• GIVEN EXERCISE:
Reproduce exactly the lines below, everything from the line containing "Screen dimensions: 764x764" down to the line containing "[x=182, y=382]", including both of those lines.

Items for locating words and elements:
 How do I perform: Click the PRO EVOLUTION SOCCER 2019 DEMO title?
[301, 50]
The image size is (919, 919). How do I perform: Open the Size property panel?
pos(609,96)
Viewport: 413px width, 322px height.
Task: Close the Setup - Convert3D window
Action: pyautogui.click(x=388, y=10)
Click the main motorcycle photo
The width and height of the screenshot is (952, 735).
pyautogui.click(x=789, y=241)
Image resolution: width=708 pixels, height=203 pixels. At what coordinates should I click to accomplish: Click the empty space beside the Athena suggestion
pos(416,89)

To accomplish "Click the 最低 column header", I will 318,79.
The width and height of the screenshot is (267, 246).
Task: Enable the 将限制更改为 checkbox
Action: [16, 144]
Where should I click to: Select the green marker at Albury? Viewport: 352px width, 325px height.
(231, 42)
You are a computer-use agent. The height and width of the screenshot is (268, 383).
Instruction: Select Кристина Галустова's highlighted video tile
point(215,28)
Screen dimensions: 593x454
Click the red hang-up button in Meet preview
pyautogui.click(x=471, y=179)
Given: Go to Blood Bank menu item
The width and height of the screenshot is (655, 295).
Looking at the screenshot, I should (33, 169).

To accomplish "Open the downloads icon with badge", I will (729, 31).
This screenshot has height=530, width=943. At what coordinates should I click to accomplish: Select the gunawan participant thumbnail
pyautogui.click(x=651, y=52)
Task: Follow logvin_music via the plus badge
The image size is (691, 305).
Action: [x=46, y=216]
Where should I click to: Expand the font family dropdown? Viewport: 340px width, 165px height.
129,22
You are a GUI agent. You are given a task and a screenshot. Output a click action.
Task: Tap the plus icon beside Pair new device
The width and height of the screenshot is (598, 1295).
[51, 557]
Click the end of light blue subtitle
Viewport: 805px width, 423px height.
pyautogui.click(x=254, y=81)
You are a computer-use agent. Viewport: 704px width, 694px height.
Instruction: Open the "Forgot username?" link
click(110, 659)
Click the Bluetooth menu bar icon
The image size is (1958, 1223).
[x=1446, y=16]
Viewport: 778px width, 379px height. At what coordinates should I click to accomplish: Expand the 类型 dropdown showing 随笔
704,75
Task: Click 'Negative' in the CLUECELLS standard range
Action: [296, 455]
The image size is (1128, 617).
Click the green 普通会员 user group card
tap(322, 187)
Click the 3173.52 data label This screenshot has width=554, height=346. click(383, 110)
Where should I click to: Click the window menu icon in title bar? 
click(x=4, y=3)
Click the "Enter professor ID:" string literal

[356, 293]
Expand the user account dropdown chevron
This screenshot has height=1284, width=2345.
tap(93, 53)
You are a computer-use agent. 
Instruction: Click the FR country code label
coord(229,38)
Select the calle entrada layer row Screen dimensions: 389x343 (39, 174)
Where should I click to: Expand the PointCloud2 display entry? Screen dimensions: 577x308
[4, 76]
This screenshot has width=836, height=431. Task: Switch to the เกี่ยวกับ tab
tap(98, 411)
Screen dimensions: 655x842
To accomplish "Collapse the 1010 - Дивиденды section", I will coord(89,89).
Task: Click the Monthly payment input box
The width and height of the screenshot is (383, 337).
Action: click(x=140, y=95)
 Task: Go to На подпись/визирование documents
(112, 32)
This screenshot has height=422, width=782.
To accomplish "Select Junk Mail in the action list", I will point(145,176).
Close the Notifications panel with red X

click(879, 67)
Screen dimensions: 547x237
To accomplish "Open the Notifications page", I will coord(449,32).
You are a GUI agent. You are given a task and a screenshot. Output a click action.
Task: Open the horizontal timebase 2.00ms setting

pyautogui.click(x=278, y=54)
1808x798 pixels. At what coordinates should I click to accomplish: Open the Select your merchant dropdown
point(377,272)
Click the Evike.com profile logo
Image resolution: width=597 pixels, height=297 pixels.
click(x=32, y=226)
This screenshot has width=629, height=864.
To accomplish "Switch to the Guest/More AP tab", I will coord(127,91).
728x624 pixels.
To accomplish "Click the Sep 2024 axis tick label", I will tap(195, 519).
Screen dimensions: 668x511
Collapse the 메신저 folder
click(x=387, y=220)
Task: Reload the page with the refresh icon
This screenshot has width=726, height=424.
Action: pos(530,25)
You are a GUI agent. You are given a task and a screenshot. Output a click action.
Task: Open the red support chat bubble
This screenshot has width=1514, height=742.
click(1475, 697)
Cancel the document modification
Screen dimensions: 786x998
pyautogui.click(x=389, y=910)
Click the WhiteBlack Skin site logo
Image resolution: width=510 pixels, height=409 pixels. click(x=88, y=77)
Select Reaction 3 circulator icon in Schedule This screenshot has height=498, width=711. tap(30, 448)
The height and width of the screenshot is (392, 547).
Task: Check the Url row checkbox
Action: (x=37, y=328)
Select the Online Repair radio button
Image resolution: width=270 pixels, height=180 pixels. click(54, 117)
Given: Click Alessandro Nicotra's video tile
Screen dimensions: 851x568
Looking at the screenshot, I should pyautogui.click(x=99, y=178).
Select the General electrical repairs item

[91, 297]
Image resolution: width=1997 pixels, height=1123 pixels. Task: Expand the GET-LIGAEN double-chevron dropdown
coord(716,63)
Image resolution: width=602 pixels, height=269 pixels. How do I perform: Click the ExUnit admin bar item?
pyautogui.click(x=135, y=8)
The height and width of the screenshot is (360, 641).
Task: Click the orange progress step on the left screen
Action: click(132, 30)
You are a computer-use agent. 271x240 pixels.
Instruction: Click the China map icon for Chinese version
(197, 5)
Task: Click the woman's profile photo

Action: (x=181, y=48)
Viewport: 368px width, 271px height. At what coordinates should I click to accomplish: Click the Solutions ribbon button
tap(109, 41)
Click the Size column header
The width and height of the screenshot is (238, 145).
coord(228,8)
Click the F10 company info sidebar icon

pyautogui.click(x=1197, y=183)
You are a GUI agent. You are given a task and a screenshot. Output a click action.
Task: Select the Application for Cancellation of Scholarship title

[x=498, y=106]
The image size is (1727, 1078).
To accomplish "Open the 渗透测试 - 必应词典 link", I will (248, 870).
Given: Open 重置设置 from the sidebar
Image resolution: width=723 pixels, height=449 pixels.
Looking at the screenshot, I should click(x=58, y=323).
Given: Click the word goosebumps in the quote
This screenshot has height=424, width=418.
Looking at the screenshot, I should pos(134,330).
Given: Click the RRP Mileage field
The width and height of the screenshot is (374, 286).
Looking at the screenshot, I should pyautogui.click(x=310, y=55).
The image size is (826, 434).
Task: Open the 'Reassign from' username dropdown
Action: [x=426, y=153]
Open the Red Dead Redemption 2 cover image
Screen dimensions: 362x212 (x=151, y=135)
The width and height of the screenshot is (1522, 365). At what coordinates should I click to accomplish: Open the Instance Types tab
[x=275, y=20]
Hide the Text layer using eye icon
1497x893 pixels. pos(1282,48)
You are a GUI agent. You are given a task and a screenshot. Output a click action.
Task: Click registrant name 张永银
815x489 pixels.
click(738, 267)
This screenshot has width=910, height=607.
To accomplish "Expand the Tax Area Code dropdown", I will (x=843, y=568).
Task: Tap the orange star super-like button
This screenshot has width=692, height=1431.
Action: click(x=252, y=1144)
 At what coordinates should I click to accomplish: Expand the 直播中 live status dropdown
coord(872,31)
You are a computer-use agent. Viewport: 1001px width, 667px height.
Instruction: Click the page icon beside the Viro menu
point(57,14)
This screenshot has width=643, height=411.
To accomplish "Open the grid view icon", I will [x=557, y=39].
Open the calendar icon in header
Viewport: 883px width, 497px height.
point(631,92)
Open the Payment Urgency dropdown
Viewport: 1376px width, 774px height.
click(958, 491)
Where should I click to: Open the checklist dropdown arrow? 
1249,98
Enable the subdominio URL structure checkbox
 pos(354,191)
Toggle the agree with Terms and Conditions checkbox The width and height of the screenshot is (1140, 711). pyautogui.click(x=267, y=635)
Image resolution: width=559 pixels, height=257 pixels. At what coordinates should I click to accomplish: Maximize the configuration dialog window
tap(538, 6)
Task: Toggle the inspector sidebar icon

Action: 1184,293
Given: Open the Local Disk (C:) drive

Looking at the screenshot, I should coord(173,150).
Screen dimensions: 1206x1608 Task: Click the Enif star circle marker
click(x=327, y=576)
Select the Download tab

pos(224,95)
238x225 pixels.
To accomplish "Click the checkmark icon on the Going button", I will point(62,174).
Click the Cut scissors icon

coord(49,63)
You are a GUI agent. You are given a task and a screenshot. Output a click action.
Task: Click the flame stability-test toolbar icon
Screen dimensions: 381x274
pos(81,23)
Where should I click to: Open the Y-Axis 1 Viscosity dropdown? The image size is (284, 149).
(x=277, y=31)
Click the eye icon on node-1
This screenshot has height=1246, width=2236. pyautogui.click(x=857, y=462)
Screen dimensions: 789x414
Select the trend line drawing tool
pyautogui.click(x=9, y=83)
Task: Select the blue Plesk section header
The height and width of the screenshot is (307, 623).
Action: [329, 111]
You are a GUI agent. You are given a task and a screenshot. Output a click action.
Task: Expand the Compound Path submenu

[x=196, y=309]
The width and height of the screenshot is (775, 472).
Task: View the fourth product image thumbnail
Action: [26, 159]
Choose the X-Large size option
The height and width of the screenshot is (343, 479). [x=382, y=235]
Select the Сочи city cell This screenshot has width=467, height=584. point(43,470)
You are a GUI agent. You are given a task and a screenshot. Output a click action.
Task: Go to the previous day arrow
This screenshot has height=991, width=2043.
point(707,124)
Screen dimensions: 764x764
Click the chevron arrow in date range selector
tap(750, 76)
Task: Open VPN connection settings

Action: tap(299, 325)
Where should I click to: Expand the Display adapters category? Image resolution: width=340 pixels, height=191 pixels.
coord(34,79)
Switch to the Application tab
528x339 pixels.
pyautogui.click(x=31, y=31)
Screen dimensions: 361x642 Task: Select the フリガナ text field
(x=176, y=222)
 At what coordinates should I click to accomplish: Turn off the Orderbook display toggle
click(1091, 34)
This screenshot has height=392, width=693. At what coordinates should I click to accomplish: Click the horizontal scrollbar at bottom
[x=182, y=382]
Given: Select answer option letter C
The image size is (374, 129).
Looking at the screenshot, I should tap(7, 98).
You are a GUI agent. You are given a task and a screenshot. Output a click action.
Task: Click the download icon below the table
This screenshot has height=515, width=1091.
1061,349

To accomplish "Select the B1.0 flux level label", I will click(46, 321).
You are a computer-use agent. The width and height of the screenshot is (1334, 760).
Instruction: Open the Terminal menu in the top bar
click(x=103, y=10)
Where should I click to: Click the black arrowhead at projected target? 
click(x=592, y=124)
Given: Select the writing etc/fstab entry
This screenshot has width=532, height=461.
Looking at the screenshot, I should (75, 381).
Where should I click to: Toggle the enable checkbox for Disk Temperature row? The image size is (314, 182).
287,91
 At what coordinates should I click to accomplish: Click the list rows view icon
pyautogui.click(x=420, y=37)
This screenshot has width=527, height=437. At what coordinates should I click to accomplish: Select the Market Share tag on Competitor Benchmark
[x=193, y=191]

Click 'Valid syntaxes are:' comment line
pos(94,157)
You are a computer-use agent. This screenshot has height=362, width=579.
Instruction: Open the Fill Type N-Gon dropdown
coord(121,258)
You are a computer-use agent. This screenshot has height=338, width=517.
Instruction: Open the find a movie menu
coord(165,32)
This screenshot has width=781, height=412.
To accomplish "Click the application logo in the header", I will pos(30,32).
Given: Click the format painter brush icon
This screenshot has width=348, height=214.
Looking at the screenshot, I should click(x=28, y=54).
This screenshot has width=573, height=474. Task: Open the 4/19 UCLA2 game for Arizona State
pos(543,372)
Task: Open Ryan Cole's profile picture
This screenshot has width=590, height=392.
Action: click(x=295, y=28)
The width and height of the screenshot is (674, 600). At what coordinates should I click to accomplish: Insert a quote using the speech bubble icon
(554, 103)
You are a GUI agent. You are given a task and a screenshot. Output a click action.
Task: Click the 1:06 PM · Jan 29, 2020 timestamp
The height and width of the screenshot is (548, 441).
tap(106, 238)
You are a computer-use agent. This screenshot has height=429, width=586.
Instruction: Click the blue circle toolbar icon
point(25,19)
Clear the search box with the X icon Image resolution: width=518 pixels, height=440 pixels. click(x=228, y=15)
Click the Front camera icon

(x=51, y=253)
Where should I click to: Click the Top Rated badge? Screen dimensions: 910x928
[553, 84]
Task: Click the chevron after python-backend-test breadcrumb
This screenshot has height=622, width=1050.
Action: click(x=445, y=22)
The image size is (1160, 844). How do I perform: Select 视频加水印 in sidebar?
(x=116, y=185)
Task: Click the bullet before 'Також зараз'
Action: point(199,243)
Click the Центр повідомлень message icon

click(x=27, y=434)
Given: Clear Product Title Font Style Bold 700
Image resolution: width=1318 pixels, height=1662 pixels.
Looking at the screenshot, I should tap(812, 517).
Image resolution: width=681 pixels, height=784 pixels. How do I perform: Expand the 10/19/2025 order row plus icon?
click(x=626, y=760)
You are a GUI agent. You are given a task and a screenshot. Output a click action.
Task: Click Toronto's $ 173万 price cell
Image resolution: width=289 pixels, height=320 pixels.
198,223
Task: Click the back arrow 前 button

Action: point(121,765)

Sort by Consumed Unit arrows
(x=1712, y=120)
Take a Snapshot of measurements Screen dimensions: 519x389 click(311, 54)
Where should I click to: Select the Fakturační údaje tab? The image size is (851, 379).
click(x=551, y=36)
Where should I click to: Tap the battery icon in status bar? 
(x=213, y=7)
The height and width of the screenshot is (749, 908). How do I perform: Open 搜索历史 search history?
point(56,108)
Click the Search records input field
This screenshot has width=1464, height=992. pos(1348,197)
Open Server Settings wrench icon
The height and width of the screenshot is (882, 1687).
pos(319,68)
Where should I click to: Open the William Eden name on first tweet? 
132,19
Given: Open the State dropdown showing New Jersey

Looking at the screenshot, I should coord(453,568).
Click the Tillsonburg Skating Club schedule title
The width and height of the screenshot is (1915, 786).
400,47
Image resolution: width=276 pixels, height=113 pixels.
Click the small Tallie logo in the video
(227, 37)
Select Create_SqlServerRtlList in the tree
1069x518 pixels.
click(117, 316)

• PROBLEM SOLUTION:
Screen dimensions: 764x764
Click the chevron arrow in date range selector
tap(750, 76)
Task: Open VPN connection settings

Action: tap(299, 325)
Where should I click to: Expand the Display adapters category? Image resolution: width=340 pixels, height=191 pixels.
coord(34,79)
Switch to the Application tab
528x339 pixels.
pyautogui.click(x=31, y=31)
Screen dimensions: 361x642 Task: Select the フリガナ text field
(x=176, y=222)
 At what coordinates should I click to accomplish: Turn off the Orderbook display toggle
click(1091, 34)
This screenshot has height=392, width=693. At what coordinates should I click to accomplish: Click the horizontal scrollbar at bottom
[x=182, y=382]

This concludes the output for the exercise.